Whatever the base ingredients in margarine, the end product is always a highly processed and chemicalised foodstuff – in stark contrast to the relatively natural nature of butter (made by the churning or milk or cream).
Bearing in mind the fact that margarine is so often assumed to be the hands-down winner in the battle with butter, you might expect there to be plenty of evidence for its superior health effects. Actually, the evidence in the area is scant, and what exists should give us cause for concern, I think.
There are, for instance, two epidemiological studies in which the relationship between butter and margarine consumption and risk of cardiovascular disease was assessed. In neither study was butter consumption found to be associated with increased risk. However, it was a different story for margarine: both studies linked its consumption with worsened health outcomes.

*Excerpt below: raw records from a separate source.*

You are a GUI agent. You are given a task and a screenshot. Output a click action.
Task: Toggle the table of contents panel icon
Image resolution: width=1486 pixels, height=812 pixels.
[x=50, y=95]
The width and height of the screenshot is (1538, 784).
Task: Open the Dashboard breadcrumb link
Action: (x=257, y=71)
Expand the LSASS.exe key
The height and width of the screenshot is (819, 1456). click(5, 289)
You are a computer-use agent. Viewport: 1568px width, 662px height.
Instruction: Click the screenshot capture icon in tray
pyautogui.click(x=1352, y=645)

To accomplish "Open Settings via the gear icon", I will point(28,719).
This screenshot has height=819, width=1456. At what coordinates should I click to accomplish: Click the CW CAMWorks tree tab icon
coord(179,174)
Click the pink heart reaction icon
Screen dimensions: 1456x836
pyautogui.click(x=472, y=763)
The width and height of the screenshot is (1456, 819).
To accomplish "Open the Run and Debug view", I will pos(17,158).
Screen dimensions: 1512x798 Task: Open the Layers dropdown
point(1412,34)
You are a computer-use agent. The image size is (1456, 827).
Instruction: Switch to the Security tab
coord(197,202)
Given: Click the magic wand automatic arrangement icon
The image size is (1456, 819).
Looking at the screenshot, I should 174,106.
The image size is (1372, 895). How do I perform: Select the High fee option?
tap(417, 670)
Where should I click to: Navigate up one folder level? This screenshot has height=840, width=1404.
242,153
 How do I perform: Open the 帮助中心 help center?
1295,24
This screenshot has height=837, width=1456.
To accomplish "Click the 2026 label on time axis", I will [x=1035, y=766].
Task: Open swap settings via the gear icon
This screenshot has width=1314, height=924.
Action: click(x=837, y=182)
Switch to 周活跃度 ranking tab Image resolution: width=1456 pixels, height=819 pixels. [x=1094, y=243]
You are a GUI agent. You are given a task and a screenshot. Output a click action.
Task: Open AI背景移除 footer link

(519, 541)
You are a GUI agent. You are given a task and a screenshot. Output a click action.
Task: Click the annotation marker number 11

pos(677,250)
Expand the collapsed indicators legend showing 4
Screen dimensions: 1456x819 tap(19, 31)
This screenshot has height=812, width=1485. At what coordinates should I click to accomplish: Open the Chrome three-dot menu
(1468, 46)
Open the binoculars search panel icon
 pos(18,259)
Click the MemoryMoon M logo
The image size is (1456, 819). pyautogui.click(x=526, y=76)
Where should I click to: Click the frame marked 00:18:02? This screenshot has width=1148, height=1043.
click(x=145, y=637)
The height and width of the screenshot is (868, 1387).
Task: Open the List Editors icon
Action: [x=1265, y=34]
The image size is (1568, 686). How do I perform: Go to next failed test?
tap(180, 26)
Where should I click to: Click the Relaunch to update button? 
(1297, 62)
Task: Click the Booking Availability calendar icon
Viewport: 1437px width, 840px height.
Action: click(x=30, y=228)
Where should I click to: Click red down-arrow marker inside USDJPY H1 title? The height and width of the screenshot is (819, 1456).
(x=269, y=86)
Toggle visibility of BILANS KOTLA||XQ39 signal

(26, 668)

Again, this sort of evidence cannot prove causality. However, even more concerning are the findings of what is known as the Sydney Diet Heart Study. Here, men were split into two groups. In one, men ate their normal diet, while in the other the men were instructed to eat a diet rich in safflower oil, including safflower oil-based margarine. The men on this ‘heart-healthy’ diet actually ended up being 74 per cent more likely to die of heart disease.
Recent years have seen the emergence of cholesterol-reducing spreads into the market. It’s often assumed that cholesterol reduction is beneficial to heart health. However, several cholesterol-modifying drugs have not been found to deliver on their promise, and some have been found to actually harm heart health. Plus, overall, taking dietary steps to reduce cholesterol has not been found to have broad benefits for health.
Again, the effect that a foodstuff has on cholesterol levels should not be our focus, but the impact it has on health. What evidence do we have that cholesterol-reducing margarines reduce the risk of heart disease, heart attack or overall risk of death? Not one single study of this nature exists in the scientific literature.
Some cholesterol-reducing margarines contain ‘plant sterols’ that partially block absorption of cholesterol from the gut. However, sterols may make their way into the bloodstream too, and evidence links higher levels of sterols in the blood with increased risk of cardiovascular disease. Perhaps worse still, there are several studies that show sterols have the ability to damage tissue and induce worse health outcomes in animals.
While the British Heart Foundation and many doctors heartily support the use of sterols, the National Institute of Health and Care Excellence (NICE) explicitly advises against their routine use.
In the final analysis, I find it impossible to reconcile margarine’s heart-healthy image with the facts. The fat-phobia that drove our broad switch from butter to margarine in recent decades never did have any meaningful scientific support, and I believe has been a huge retrograde step in terms of our health.
I am a practising doctor and the author of several books on nutrition, and in over 20 years I have not bought a single tub of margarine, nor have consciouslylimited butter in my diet. There’s little doubt in my mind that butter is better, and not just in terms of how it tastes. To my mind, butter need not be a guilty pleasure at all, but just a pleasure.